Résumé : présentation rapide de Dell IDSDM (système d'exploitation d'un serveur sur deux cartes SD redondées), du processus de résolution d'une banale panne de carte SD, des manières de superviser l'état des cartes SD et du module IDSDM en ligne de commande et à distance, et des limites de la techno (faux positif, remplacer une carte SD nécessite d'éteindre le serveur et de redémarrer iDRAC, logistique pour remplacer régulièrement les cartes SD, peu de documentation). Une petite anecdote mettant en exergue la démesure de la logistique de Dell sera narrée.
Notre supervision râle : l'un de nos hyperviseurs ne remonte plus d'info. Ping OK. Impossible d'établir une connexion SSH. Les machines virtuelles hébergées dessus fonctionnent toujours sans problème. Impossible de piloter les machines virtuelles (allumer/éteindre, console, migrer sur un autre nœud du cluster) depuis les autres hyperviseurs du même cluster.
Dans la salle serveurs (mais la console iDRAC aurait affiché la même chose), l'écran affiche une palanquée d'erreurs d'écriture puis de lecture sur dm-0 (probablement le device virtuel associé au conteneur LVM (LV) qui contient la racine du système).
iDRAC confirme : les deux cartes SD sont mortes. La première est morte le 13/12/2020, l'autre le 08/01/2021.
Ha, oui, on utilise la techno Dell Internal Dual SD Module (IDSDM). Un module (une carte électronique fille branchée sur la carte mère du serveur, voir la page 2 du whitepaper de Dell), deux cartes SD, les écritures se font sur les deux cartes SD et les lectures sur celle du premier slot tant qu'elle est opérationnelle (comme du RAID 1), et l'on installe un système d'exploitation dessus. Le système voit les cartes SD comme un disque dur SATA (/dev/sdX).
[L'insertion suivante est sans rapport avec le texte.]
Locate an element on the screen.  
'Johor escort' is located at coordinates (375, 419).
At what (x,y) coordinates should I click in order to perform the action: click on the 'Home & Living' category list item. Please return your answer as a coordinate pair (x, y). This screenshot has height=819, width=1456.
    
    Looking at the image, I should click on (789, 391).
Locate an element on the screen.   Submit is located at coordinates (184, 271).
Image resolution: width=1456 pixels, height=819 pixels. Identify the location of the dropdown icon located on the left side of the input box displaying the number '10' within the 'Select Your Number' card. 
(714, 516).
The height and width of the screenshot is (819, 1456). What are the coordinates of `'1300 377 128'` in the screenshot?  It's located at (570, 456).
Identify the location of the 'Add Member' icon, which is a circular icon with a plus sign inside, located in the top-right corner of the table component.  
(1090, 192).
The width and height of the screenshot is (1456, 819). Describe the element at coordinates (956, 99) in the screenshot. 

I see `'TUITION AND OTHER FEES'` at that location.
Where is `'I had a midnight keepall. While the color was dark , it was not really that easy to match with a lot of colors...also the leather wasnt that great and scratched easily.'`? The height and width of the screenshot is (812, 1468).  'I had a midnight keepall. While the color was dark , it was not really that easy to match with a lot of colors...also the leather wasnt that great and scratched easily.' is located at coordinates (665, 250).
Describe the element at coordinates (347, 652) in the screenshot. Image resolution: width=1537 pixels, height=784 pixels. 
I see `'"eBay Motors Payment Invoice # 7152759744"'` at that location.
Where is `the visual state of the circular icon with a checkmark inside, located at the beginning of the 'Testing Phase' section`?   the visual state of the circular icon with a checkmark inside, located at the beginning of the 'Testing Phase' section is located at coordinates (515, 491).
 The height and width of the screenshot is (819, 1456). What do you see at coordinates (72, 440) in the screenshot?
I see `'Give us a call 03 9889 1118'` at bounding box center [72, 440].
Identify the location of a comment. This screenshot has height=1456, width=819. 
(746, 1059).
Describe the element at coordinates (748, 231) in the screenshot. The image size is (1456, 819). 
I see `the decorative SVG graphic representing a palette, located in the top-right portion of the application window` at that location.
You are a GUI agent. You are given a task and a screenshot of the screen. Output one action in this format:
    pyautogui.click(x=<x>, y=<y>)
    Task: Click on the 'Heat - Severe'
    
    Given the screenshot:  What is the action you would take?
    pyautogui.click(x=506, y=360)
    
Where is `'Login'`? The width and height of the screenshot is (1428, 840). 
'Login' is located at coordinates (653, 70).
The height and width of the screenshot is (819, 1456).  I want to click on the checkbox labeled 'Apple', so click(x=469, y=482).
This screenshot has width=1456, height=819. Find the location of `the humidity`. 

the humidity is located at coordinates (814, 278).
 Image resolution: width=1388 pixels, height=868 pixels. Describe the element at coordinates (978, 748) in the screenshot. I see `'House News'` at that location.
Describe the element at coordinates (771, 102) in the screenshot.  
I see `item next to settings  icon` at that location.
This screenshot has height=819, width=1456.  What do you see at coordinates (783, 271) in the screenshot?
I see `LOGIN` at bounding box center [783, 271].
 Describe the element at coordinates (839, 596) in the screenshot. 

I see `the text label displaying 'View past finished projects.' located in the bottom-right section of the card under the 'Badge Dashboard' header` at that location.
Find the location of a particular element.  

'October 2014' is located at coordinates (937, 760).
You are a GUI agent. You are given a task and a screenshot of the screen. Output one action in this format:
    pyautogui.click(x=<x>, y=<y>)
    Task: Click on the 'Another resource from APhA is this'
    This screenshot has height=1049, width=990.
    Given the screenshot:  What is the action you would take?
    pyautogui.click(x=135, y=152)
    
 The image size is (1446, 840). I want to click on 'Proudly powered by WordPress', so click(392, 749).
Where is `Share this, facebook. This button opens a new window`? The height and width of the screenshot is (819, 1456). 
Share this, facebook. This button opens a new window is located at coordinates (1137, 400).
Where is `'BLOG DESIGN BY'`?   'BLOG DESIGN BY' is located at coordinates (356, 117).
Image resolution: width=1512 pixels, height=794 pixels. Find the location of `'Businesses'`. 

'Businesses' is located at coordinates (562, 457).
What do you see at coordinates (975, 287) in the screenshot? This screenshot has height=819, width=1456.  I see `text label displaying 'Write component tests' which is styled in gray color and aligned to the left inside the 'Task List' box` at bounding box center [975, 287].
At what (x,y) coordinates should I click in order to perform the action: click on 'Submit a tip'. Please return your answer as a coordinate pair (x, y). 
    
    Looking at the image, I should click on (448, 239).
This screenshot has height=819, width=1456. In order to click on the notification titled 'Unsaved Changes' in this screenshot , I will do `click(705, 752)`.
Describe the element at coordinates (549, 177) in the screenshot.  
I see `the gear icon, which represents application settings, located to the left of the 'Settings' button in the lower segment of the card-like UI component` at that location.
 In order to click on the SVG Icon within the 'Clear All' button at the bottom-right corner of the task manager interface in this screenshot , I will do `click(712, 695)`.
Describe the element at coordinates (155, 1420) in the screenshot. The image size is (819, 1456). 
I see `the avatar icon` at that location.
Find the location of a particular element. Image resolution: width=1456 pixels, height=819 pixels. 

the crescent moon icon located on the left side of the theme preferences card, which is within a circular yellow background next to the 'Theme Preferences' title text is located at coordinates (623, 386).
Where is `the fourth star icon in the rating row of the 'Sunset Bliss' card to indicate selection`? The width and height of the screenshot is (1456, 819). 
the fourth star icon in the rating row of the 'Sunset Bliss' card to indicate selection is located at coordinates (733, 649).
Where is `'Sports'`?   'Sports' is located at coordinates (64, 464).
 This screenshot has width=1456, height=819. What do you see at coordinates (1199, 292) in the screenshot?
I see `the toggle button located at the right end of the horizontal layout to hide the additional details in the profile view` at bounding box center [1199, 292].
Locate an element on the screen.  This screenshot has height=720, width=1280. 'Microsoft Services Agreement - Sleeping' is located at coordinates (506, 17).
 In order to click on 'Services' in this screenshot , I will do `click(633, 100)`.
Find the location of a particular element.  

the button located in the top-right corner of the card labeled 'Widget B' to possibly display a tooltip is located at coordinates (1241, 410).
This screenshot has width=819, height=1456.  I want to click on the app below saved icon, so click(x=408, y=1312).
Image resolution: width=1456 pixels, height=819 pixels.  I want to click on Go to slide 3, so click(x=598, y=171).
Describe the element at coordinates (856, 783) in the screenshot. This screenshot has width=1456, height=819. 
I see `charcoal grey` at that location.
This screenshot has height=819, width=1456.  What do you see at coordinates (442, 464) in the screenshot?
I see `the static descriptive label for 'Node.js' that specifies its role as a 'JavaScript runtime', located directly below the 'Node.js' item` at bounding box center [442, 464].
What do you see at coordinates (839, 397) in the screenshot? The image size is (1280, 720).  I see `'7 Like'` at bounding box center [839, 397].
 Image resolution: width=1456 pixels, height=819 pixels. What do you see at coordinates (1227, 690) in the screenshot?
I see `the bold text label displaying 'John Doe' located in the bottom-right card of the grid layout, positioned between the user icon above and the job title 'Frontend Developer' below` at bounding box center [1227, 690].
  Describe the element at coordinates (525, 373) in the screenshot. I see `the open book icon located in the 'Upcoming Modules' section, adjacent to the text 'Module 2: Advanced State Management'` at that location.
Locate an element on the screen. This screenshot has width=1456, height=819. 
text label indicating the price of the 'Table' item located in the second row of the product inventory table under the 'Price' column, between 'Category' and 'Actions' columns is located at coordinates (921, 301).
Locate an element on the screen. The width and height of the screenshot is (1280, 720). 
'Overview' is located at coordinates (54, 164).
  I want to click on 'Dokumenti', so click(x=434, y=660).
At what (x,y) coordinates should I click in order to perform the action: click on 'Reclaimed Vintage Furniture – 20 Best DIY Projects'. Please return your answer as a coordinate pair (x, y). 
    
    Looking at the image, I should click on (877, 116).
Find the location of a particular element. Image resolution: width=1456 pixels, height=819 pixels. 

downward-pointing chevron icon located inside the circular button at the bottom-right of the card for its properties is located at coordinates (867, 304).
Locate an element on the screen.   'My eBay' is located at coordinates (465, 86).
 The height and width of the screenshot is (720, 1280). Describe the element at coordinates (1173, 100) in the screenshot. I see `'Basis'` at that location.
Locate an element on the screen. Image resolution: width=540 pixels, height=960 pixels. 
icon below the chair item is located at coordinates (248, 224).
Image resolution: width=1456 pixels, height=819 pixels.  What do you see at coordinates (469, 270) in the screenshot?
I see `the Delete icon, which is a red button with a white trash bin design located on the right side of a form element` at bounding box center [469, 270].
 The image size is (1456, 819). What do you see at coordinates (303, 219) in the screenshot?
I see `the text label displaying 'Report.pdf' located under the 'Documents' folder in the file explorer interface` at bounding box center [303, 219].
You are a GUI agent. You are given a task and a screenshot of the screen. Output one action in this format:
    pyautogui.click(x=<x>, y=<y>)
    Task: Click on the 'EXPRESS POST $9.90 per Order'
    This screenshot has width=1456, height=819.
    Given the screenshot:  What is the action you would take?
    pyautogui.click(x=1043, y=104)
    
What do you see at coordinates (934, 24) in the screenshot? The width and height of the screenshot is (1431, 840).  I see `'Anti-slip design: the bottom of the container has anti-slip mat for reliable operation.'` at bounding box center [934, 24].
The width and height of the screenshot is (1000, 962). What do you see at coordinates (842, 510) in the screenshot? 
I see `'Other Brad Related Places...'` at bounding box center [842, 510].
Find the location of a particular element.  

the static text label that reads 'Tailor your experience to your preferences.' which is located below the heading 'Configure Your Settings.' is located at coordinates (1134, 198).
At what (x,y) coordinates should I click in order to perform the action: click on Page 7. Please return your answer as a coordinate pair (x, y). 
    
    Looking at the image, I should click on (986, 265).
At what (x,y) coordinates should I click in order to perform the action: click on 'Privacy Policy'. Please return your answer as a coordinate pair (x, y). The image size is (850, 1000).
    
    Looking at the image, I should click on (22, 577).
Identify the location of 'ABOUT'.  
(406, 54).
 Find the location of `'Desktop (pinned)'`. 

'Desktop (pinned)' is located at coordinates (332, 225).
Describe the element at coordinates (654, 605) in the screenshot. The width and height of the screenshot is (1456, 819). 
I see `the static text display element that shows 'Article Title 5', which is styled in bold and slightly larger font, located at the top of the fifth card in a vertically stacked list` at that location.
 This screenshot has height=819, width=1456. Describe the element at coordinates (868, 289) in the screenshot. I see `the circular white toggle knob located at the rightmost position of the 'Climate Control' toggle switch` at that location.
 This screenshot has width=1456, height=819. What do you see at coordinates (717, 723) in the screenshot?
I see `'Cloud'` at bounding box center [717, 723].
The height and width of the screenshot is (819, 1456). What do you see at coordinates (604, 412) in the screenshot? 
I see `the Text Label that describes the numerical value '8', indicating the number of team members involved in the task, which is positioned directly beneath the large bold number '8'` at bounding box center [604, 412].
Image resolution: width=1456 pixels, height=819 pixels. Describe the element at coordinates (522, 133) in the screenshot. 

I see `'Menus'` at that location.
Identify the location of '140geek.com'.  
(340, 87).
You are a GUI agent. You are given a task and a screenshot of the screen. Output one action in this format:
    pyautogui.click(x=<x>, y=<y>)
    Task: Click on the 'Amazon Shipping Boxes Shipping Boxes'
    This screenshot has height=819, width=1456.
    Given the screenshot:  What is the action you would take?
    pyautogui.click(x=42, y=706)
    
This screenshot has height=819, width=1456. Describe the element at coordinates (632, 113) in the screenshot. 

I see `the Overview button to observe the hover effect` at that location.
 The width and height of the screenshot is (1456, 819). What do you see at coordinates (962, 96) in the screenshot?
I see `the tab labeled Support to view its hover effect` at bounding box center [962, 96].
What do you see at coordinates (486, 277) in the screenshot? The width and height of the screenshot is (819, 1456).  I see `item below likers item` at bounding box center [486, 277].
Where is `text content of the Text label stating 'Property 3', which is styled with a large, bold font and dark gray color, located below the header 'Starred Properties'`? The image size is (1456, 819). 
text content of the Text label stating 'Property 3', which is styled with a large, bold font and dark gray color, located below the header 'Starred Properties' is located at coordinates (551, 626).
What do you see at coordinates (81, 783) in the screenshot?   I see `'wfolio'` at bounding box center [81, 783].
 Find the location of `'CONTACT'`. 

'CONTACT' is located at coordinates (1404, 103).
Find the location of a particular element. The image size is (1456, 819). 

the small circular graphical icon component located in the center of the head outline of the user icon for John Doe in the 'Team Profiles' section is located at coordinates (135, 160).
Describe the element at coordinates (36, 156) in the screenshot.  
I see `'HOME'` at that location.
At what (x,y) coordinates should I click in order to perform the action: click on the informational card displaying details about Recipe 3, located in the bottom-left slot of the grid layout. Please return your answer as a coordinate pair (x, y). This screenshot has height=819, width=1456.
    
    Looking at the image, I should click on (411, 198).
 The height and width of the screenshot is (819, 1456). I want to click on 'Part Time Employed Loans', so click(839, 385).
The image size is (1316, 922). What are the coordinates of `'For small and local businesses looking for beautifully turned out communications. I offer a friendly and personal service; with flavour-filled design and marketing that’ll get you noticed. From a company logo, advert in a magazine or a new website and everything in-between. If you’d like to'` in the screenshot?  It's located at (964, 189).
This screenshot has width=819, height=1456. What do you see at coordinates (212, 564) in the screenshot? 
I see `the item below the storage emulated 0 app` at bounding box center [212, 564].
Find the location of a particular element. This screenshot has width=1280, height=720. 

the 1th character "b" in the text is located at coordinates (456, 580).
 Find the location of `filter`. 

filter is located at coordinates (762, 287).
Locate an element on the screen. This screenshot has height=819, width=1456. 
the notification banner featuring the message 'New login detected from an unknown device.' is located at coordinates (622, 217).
L'intérêt ? Séparer le système d'exploitation des VMs sans pour autant immobiliser 2 slots pour disques dur (afin de faire un RAID 1 pour le système), ce qui réduit l'espace de stockage disponible pour les machines virtuelles. Il y a 10 slots sur un serveur 1U donc 10 disques durs maximum dont 1 est perdu si l'on fait du RAID 5 (c'est comme ça que ça fonctionne) et encore 1 si l'on veut du hot spare (disque de secours qui remplacera, sans intervention humaine, un disque défectueux), alors si l'on retire encore deux disques pour le système… Cependant, deux PV LVM sur une même grappe RAID produiraient environ le même résultat de séparation sans immobiliser deux slots.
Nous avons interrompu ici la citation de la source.